Collected data:
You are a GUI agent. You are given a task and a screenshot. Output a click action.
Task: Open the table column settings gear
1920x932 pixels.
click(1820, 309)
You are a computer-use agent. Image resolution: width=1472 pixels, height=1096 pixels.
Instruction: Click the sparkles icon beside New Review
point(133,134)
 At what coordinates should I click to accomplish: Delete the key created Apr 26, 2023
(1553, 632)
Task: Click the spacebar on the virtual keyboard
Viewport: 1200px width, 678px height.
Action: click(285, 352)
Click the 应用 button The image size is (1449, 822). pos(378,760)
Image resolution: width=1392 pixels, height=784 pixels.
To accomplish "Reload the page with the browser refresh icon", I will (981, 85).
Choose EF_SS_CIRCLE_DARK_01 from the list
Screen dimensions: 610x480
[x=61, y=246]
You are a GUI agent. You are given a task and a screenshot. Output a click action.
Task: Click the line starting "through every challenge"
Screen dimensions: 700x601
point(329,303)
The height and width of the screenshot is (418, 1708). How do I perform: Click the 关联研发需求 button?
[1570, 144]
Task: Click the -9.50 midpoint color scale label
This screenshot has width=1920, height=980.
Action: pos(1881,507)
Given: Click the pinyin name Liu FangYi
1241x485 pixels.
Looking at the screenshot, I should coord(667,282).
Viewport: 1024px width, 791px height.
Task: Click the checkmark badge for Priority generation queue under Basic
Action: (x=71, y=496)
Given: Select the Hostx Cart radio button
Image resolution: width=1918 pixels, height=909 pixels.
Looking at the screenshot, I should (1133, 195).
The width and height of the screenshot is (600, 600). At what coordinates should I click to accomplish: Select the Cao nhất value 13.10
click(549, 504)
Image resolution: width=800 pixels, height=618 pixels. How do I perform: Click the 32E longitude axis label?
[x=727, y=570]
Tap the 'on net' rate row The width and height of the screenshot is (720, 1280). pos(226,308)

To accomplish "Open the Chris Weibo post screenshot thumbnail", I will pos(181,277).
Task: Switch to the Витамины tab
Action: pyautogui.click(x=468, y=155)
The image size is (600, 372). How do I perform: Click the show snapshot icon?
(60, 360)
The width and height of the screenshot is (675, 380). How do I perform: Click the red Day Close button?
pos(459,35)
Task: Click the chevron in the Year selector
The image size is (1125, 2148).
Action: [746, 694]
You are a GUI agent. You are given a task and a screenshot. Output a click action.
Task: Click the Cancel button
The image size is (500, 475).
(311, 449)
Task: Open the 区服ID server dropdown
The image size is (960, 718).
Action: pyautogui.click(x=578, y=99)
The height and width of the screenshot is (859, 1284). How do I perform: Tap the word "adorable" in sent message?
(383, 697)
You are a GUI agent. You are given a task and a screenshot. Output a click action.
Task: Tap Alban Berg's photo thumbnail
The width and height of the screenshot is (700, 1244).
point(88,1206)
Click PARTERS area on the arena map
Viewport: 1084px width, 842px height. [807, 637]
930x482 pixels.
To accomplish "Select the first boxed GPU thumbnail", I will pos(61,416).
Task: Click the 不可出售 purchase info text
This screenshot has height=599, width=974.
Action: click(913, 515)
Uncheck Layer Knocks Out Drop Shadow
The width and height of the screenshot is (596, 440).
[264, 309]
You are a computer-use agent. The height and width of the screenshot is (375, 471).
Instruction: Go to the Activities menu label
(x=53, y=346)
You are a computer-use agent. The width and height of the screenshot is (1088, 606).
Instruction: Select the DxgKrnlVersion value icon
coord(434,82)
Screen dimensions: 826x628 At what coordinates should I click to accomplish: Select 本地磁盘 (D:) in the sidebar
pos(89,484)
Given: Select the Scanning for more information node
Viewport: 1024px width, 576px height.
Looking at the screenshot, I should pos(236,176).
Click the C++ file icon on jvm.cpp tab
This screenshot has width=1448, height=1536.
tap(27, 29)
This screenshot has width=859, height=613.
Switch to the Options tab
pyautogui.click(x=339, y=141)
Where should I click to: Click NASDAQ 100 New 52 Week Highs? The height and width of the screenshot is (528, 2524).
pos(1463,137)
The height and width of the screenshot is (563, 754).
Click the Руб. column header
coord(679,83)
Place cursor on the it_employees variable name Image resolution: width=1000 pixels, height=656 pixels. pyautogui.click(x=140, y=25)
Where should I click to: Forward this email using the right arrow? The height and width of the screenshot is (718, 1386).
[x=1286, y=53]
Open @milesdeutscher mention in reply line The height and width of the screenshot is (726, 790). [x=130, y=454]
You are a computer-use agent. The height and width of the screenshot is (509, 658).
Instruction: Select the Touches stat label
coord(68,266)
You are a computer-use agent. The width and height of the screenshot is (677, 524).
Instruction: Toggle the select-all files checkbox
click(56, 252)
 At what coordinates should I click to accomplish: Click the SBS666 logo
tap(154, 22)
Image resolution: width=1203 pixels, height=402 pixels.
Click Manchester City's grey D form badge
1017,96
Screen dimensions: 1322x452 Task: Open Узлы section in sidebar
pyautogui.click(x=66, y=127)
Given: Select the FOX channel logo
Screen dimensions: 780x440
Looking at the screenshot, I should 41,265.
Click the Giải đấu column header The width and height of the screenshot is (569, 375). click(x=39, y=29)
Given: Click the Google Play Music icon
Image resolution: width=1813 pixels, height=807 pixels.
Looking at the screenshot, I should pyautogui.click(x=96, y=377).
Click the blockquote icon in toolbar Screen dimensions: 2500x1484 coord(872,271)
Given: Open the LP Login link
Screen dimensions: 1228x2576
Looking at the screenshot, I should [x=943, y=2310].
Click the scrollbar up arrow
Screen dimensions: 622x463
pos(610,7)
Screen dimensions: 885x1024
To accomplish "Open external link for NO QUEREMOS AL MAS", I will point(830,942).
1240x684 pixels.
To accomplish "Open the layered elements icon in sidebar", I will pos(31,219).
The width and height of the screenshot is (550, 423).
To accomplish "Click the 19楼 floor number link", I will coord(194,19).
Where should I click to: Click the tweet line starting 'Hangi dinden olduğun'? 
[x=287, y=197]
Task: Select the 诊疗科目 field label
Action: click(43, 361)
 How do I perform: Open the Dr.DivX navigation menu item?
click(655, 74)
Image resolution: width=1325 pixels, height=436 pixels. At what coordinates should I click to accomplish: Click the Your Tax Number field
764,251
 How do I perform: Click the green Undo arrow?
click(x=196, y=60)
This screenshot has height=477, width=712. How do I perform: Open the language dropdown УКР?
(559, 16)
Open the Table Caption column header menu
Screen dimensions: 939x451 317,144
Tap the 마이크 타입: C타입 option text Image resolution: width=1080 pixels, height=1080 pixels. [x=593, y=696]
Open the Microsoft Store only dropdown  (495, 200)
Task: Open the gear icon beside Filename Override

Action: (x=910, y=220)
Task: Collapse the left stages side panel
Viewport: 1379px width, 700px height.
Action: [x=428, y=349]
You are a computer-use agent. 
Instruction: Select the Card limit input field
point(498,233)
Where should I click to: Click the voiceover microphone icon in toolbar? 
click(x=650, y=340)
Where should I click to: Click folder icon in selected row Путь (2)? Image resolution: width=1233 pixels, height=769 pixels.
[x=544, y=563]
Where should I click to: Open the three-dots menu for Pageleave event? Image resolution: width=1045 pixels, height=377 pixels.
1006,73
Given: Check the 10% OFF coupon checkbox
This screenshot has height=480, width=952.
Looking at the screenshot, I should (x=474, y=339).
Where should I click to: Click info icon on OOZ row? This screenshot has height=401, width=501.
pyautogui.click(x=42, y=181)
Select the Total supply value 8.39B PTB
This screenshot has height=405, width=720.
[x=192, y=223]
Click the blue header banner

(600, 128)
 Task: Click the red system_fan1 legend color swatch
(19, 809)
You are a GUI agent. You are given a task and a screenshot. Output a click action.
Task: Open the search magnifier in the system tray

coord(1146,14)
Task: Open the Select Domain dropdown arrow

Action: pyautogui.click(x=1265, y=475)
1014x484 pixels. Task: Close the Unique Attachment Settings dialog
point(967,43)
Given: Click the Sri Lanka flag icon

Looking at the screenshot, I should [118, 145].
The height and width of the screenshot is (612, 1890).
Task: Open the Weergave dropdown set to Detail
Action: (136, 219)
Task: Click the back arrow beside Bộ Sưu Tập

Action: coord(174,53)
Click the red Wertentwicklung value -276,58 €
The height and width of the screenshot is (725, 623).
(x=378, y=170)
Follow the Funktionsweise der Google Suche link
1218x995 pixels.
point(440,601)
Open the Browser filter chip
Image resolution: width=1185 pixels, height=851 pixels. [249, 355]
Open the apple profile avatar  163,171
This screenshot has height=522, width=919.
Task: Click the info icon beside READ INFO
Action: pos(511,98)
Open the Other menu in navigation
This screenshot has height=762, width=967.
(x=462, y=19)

About this exercise:
Look above for the line holding "Screen dimensions: 885x1024". Print it and every line after it, exactly, through the line holding "Tap the 마이크".

Solution for this problem:
Screen dimensions: 885x1024
To accomplish "Open external link for NO QUEREMOS AL MAS", I will point(830,942).
1240x684 pixels.
To accomplish "Open the layered elements icon in sidebar", I will pos(31,219).
The width and height of the screenshot is (550, 423).
To accomplish "Click the 19楼 floor number link", I will coord(194,19).
Where should I click to: Click the tweet line starting 'Hangi dinden olduğun'? 
[x=287, y=197]
Task: Select the 诊疗科目 field label
Action: click(43, 361)
 How do I perform: Open the Dr.DivX navigation menu item?
click(655, 74)
Image resolution: width=1325 pixels, height=436 pixels. At what coordinates should I click to accomplish: Click the Your Tax Number field
764,251
 How do I perform: Click the green Undo arrow?
click(x=196, y=60)
This screenshot has height=477, width=712. How do I perform: Open the language dropdown УКР?
(559, 16)
Open the Table Caption column header menu
Screen dimensions: 939x451 317,144
Tap the 마이크 타입: C타입 option text Image resolution: width=1080 pixels, height=1080 pixels. [x=593, y=696]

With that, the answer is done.